Cytochrome P450 ω-hydroxylase inhibition reduces infarct size during reperfusion via the sarcolemmal K ATP channel

Abstract

Inhibition of 20-hydroxyeicosatrienoic acid (20-HETE), by pretreatment with pharmacological inhibitors of cytochrome P450 (CYP) ω-hydroxylase, has been shown to reduce infarct size in canines when administered prior to ischemia. However, it is unknown whether these agents reduce infarct size when administered just prior to reperfusion and if the sarcolemmal and/or mitochondrial K ATP channels (sK ATP and mK ATP) contribute to cardioprotection. Therefore, we determined whether specific CYP inhibitors for epoxygenases and ω-hydroxylases are cardioprotective when given either prior to ischemia or prior to reperfusion and furthermore, if selective inhibition of the sK ATP by HMR-1098 or mK ATP by 5-hydroxydecanoic acid (5-HD) could abrogate this effect. Male Sprague–Dawley rats underwent 30 minutes of ischemia followed by 2 hours of reperfusion.
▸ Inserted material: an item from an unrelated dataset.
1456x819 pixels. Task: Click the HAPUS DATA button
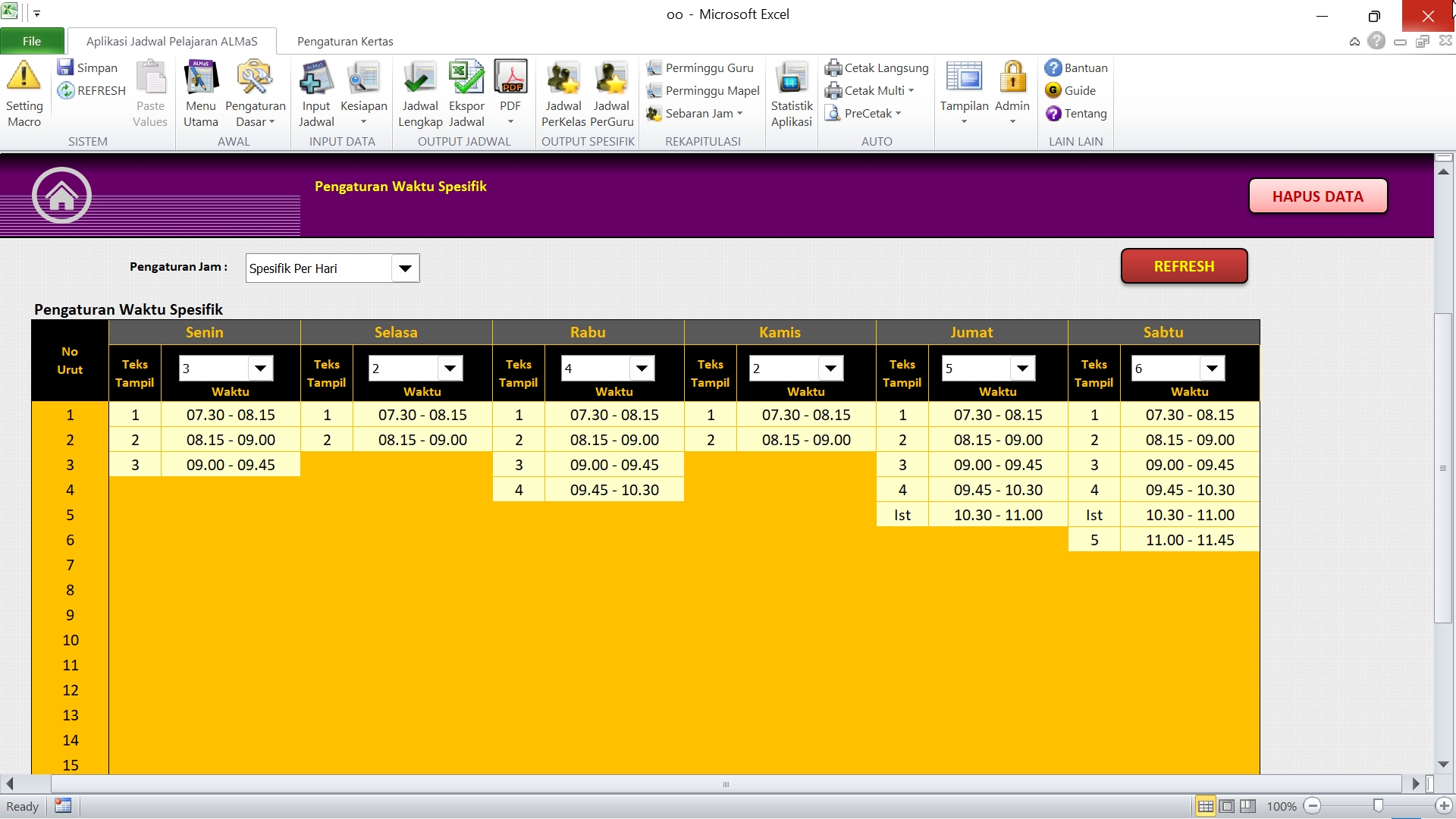tap(1317, 196)
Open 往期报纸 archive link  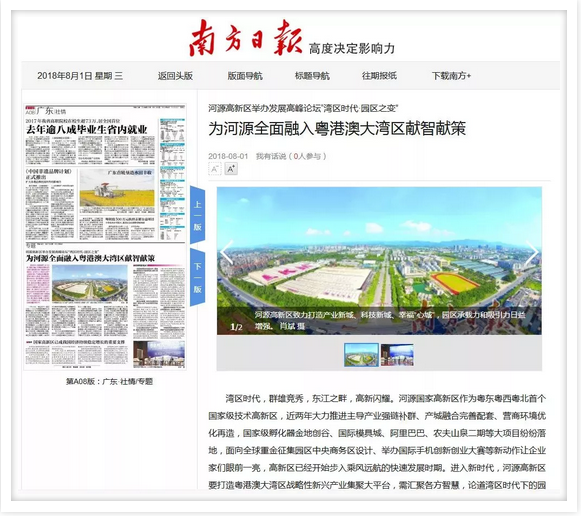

Groups received either miconazole (MIC, non-selective CYP inhibitor, 3 mg/kg), 17-octadecynoic acid (17-ODYA, CYP ω-hydroxylase inhibitor, 0,3 or 3 mg/kg), N-methylsulfonyl-12, 12-dibromododec-11-enamide (DDMS, CYP ω-hydroxylase inhibitor, 0,4 or 4 mg/kg), N-methanesulfonyl-6-(2-propargyloxyphenyl)hexanamide (MS-PPOH, CYP epoxygenase inhibitor, 3 mg/kg), or vehicle either 10 minutes prior to ischemia or 5 minutes prior to reperfusion. Rats also received either HMR-1098 (6 mg/kg) or 5-HD (10 mg/kg) 10 minutes prior to reperfusion, with subsets of rats also receiving either MIC or 17-ODYA 5 minutes prior to reperfusion. DDMS and 17-ODYA dose dependently reduced infarct size. Rats treated with MIC, 17-ODYA and DDMS, but not MS-PPOH, produced comparable reductions in infarct size when administered prior to ischemia or reperfusion compared to vehicle. HMR-1098, but not 5-HD, also blocked the infarct size reduction afforded by MIC and 17-ODYA. These data suggest a novel cardioprotective pathway involving CYP ω-hydroxylase inhibition and subsequent activation of the sK ATP channel during reperfusion.